> _Directions for this task_
Take the entries below and print only the lines from the one with "Add to cart [button] (286, 1497)" through the one with "Candy Making (887, 2114)", exactly as they stand, both ends included.

> _Data entries_
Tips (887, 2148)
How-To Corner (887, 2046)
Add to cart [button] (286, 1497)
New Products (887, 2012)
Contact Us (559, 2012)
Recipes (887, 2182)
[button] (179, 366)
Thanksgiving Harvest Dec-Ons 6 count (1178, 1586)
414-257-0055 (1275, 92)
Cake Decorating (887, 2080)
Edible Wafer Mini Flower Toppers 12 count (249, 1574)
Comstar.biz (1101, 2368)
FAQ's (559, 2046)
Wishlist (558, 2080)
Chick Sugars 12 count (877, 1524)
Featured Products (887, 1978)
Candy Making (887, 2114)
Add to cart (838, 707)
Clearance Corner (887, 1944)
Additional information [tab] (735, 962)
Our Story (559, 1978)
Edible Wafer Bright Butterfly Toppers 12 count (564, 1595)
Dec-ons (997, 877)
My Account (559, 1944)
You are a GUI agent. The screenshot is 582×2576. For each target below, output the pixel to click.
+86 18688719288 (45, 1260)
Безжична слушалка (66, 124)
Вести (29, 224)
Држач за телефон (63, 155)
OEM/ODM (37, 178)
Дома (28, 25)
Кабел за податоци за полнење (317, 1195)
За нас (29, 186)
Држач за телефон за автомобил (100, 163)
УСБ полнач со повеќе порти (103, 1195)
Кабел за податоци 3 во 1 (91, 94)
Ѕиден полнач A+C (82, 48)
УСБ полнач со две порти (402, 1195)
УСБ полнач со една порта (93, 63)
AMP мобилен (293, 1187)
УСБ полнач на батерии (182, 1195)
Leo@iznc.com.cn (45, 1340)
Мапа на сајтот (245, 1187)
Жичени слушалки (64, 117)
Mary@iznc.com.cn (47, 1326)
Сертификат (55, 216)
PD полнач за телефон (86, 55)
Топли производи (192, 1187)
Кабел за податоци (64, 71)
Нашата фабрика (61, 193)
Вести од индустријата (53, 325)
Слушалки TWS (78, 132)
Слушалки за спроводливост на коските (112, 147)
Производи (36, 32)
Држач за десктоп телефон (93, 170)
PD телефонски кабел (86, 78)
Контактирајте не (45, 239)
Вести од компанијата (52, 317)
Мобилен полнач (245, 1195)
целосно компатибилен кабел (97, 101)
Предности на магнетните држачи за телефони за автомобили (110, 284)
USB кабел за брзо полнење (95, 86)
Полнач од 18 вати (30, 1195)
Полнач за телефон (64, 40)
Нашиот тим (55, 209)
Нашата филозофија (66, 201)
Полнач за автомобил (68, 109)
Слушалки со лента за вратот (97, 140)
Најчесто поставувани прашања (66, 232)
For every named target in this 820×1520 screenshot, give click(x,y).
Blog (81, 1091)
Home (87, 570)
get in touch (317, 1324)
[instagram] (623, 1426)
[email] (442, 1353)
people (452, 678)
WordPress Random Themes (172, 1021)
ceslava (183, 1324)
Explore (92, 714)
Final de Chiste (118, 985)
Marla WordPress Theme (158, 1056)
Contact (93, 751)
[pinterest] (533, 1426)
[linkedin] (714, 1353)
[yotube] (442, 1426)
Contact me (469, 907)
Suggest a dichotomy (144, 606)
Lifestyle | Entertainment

> _Your solution_
Add to cart [button] (286, 1497)
New Products (887, 2012)
Contact Us (559, 2012)
Recipes (887, 2182)
[button] (179, 366)
Thanksgiving Harvest Dec-Ons 6 count (1178, 1586)
414-257-0055 (1275, 92)
Cake Decorating (887, 2080)
Edible Wafer Mini Flower Toppers 12 count (249, 1574)
Comstar.biz (1101, 2368)
FAQ's (559, 2046)
Wishlist (558, 2080)
Chick Sugars 12 count (877, 1524)
Featured Products (887, 1978)
Candy Making (887, 2114)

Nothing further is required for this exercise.